| 文章の抜粋 |
>>

身元が明らかになっても、引き取り手がなければ、墓地埋葬法に基づいて、自治体の手で合葬されることとなる。結局は、広い意味での「行旅死亡人」となるわけだ。ある職員のつぶやきが耳に残った。
「問題は身寄りが『見つからない』ことじゃないんです。『引き取ってくれる人がいない』ことなんですよ」
4人に3人は「男性」、約20%が30代以下
「行旅死亡人」についてのまとまった統計は、実はほとんどない。
厚生労働省や、官報を発行する国立印刷局に問い合わせたが、「国では件数は把握していない」(厚労省)、「特定の記事について、年間掲載件数は把握していないとのことです」(国立印刷局)との回答が。あくまで地方自治体の管轄、という理由からだ。
今回の取材でわかる範囲で、その輪郭をまとめておこう。
「行旅死亡人データベース」を元に筆者が調べたところ、2017年度の届け出件数は600弱(数字はいずれも8月9日時点)。また2010年以降の事例のうち(8048件)、4分の3にあたる75.9%が男性である。年齢は、60代が最多で825件だ(推定年齢がわかる累計2034件中)。一方で10代未満(79件)、20代(133件)、30代(190件)と、若い世代も決して少なくない。概算ではあるが、全体の20%前後が30代以下ということになる。
行旅死亡人が官報に掲載されるのは、身寄りを探し出すためだ。だが、掲載が遺骨の引き取りに結びついたケースは、墨田区で2017年度に1件あったのを除くと、「ここ数年、聞いたことがない」(板橋区)といった回答がほとんどである。

<<

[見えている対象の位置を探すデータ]
>>

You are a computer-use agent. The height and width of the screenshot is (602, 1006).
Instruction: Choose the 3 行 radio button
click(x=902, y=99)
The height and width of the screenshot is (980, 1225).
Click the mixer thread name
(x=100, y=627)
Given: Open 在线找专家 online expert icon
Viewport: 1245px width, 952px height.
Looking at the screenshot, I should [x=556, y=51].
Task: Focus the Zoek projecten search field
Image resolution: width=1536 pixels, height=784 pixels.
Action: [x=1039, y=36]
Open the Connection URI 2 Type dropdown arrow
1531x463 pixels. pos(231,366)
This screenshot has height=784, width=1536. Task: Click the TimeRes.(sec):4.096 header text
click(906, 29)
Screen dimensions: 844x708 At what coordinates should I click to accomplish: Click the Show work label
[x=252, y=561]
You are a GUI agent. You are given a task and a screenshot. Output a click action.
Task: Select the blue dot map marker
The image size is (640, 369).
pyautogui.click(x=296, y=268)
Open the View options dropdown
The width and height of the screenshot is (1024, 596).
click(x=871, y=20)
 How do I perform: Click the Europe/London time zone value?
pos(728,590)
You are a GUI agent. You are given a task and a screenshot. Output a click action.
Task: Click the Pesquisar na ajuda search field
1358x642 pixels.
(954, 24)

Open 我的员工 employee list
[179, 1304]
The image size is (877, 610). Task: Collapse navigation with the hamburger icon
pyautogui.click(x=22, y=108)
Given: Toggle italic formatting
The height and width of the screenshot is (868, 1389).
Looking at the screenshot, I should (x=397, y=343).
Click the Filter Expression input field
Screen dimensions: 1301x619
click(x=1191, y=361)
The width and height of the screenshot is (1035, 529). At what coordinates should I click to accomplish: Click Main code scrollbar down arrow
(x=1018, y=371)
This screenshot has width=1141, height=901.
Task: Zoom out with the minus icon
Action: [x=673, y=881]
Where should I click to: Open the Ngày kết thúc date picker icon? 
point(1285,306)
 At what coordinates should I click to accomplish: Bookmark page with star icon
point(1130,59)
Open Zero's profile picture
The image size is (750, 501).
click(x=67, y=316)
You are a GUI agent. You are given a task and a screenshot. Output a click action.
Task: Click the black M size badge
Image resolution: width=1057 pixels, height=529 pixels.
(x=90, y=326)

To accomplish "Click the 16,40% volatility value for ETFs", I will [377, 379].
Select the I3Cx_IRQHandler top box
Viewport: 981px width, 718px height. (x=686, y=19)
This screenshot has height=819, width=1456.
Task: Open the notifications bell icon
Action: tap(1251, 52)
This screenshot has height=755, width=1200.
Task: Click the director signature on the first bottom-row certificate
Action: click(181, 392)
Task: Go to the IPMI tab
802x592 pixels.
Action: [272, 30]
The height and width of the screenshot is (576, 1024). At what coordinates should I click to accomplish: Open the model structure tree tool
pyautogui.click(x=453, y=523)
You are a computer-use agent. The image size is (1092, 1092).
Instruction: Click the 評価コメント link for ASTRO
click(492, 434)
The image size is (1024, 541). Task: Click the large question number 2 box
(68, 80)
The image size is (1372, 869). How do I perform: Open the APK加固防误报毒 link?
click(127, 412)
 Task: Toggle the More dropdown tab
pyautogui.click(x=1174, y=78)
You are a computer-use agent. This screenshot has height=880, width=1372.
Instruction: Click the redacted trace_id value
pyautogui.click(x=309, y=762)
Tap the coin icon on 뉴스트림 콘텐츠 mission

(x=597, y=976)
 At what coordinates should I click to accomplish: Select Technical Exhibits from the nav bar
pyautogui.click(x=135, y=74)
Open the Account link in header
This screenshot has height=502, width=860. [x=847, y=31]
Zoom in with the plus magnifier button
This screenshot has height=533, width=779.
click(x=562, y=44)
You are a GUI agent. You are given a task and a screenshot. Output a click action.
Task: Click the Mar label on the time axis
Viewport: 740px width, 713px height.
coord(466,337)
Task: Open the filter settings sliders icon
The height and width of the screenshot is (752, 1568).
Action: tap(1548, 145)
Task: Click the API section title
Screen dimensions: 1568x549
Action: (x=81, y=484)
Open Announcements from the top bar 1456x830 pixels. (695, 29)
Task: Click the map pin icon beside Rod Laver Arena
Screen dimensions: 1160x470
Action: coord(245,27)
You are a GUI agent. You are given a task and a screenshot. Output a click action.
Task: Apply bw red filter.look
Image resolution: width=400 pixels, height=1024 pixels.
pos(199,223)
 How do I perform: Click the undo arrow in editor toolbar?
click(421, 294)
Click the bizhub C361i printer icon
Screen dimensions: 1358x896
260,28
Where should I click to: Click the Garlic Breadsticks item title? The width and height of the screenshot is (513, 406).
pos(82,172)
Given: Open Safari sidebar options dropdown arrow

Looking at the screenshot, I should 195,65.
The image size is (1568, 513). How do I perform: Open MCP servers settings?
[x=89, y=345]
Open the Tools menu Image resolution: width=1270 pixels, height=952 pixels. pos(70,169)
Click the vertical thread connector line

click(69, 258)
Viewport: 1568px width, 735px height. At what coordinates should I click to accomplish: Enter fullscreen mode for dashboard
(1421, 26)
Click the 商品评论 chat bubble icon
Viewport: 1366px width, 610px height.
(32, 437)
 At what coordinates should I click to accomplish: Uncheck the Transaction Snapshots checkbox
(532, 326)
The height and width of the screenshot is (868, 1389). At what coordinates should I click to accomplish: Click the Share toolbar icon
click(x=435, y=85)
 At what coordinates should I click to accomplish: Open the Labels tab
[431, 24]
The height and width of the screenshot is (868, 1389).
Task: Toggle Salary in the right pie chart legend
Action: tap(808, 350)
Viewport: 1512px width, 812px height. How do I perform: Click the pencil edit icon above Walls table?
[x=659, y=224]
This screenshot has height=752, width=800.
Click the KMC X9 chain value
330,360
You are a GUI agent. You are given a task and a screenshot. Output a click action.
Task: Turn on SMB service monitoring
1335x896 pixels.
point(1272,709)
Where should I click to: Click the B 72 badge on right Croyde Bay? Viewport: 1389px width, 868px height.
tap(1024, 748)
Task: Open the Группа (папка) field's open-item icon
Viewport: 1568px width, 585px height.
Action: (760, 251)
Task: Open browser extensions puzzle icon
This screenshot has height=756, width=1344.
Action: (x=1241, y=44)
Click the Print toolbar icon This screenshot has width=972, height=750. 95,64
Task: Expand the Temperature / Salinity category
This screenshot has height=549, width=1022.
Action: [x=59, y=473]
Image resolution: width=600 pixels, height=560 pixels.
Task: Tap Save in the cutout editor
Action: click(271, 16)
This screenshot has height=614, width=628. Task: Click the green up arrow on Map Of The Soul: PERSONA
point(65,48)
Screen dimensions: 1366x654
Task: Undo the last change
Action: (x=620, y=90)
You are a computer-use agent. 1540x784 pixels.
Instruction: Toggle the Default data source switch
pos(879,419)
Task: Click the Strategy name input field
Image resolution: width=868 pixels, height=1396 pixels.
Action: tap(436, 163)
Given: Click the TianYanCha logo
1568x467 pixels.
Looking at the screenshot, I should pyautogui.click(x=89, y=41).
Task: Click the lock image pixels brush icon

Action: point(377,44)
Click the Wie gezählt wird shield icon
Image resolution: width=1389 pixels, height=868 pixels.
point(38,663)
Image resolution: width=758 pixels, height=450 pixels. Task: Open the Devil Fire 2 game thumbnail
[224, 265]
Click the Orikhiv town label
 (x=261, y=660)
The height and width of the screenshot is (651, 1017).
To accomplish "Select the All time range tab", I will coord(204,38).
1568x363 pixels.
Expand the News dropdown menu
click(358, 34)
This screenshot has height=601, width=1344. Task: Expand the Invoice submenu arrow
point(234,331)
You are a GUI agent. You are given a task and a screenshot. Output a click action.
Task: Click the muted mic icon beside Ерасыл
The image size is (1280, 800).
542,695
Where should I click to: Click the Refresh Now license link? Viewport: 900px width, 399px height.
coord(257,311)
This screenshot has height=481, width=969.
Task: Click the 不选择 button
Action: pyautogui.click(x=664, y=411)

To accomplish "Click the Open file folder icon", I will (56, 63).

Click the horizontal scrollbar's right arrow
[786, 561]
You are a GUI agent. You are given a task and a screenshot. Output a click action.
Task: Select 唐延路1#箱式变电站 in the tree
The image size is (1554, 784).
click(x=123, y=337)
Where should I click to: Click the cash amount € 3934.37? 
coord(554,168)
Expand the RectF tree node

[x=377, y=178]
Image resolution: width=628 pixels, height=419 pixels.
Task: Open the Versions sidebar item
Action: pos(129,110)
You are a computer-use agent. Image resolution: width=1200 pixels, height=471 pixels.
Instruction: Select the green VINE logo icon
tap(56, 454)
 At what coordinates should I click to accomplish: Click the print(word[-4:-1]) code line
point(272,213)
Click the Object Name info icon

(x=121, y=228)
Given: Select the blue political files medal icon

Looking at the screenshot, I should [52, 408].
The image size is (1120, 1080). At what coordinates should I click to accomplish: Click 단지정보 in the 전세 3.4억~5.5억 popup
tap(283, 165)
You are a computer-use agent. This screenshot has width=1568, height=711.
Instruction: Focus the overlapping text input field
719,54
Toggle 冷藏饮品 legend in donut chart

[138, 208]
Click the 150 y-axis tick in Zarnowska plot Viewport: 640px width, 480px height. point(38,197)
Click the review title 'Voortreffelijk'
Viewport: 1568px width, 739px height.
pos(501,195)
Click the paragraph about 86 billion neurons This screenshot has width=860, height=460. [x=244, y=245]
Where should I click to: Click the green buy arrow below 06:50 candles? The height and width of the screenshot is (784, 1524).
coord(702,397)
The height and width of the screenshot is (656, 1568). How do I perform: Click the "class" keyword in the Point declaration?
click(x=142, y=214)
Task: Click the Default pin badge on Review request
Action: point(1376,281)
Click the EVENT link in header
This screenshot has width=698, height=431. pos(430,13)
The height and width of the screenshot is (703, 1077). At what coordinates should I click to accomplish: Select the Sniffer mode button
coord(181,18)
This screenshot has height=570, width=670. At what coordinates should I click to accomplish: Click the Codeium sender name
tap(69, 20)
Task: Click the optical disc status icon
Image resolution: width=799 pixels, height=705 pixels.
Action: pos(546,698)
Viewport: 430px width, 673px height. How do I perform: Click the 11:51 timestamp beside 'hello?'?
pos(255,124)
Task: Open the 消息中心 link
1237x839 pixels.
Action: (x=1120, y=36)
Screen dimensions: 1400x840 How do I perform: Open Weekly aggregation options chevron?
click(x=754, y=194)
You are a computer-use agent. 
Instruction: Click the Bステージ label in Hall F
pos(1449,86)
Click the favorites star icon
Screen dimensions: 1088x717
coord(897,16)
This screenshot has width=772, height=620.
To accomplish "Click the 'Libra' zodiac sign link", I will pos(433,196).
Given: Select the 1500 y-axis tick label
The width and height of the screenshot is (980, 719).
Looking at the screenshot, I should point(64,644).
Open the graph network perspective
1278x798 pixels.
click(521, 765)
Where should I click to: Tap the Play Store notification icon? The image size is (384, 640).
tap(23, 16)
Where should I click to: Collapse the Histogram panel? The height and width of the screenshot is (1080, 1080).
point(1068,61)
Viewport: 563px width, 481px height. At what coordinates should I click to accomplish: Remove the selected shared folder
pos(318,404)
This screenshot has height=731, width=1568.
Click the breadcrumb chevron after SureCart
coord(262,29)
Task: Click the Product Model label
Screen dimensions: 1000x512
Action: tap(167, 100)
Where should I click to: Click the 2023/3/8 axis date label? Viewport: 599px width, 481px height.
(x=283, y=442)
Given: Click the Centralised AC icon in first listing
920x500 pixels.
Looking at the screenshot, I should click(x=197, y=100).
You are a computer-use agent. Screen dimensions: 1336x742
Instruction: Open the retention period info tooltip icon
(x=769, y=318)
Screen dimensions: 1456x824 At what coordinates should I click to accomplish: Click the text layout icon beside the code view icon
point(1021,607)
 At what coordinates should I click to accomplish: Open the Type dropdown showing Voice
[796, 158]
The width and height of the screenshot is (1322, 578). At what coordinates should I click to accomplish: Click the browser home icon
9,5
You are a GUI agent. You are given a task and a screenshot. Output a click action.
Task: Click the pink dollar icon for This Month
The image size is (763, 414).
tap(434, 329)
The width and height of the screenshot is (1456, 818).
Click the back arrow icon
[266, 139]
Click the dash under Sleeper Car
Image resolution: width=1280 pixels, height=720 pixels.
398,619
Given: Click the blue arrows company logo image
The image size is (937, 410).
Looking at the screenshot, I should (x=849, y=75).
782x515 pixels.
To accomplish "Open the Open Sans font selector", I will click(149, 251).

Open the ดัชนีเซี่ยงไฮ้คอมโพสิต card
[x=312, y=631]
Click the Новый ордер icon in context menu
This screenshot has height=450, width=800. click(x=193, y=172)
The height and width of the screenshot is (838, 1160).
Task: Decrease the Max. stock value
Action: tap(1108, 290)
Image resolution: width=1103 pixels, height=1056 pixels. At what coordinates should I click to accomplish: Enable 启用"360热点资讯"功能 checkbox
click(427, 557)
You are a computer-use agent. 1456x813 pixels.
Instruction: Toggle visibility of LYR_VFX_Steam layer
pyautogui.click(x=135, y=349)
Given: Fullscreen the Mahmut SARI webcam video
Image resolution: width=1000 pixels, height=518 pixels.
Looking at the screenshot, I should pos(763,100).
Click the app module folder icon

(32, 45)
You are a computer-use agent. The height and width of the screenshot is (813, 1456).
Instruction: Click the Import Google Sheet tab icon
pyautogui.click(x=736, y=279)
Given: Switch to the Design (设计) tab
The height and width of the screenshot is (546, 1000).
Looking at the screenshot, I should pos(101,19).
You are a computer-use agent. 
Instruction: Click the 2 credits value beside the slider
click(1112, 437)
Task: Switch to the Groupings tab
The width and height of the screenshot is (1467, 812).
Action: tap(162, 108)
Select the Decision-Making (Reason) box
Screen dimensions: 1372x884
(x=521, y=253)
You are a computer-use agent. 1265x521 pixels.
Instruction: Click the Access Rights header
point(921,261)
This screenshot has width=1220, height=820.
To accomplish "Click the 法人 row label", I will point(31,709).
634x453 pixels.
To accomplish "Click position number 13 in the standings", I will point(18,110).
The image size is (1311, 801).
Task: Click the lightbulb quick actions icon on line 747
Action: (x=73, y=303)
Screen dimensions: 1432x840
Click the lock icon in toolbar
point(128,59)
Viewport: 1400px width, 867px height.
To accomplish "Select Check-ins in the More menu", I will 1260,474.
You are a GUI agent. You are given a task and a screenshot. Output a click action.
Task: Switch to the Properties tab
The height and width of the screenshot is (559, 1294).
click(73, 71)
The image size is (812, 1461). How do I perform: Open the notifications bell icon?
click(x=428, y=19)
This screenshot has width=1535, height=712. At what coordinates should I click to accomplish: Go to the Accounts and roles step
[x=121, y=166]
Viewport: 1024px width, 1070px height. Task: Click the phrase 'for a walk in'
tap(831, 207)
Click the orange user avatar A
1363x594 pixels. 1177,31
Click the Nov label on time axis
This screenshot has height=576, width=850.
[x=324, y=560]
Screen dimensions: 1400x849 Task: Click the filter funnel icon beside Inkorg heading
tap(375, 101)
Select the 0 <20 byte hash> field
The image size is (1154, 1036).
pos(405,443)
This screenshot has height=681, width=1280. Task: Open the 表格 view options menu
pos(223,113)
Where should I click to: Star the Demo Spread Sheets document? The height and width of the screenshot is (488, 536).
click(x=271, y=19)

<<

| やること |
行旅死亡人を扱った文章の続きを、最後の文のあとから書いてください。

| 答え |
2017年度の板橋区では行旅死亡人5件に対し、墓地埋葬法が適用された「身寄りのない死者」は19件。墨田区が4件/33件。新宿区が5件/40件。およそ4~8倍だ。これがそのまま全国に適用できるとは限らないが、仮に4倍だとすると、年に3000人弱が「行旅死亡人」として弔われた計算になる。なお2017年度の江戸川区では、「行旅死亡人」の死因は42.6%が病死、7.4%が自殺で、50%が不詳だった。
段ボール箱に収められた遺留品
2018年7月下旬。あまりの暑さにしまい込んでいたスーツを引っ張り出し、都内のある役所を訪れた。この日は珍しく30度程度だったが、さすがにワイシャツには汗がにじむ。
「行旅死亡人」の遺骨は1~5年程度を目途に保管され(自治体によって異なる)、その後、いわゆる「無縁仏」として合葬される。一方、遺留品は多くの場合、自治体に長く保管され続ける。
久々のスーツを着込んだのは、その遺留品のためだ。自治体の名前を出さないことを条件に、「行旅死亡人」の遺留品の現物を見せてもらえることになったのである。
およそ10年分だという遺留品は、倉庫の段ボール箱4つに収められていた。透明のジッパー袋で人物別に小分けにされ、それが年ごとの大きなビニール袋に詰められている。衣類などかさばるものや些末な品は処分されており、多くは貴重品類のみだ。
キャッシュカードやクレジットカード。PASMO。預金通帳。写真付きの身分証。ちょっと古い型のスマートフォン。キーホルダー付きのカギ。おしゃれな腕時計。革の財布。自筆のメモ類――。
断片にはすぎないが、そこからは「行旅死亡人」たちの生前が、ある程度うかがえる。
僕らが「行旅」になってもおかしくない
70代後半で亡くなった、ある人物の遺留品には、2枚の写真付き会員証があった。
一つは、50年近く前に作ったと思われる。まだ20代だろうか。はにかみ気味の笑顔が印象的だ。もう一つは、死の少し前のものである。硬い表情で写る老人には、確かに先ほどの青年の面影がある。
出身は地方だ。いつのころか上京し、そのまま東京で亡くなった。遺留品の中には、知人からとみられる年賀状もあった。周囲との付き合いもあったわけだ。
しかしこの人物も死後、引き取り手がなく「行旅死亡人」となった。
こうして遺留品を実際に見てみると、ひとつのことがわかる。少なくない人が、死の直前まで、ごく普通の暮らしをしていたことだ。つまり極端な貧困とか、天涯孤独とかでなく、である。
自分の身に置き換えて考えてみる。筆者もまた、地方出身の上京組だ。しかも独身である。友人はとにかく、近くに親類縁者がいるわけでもない。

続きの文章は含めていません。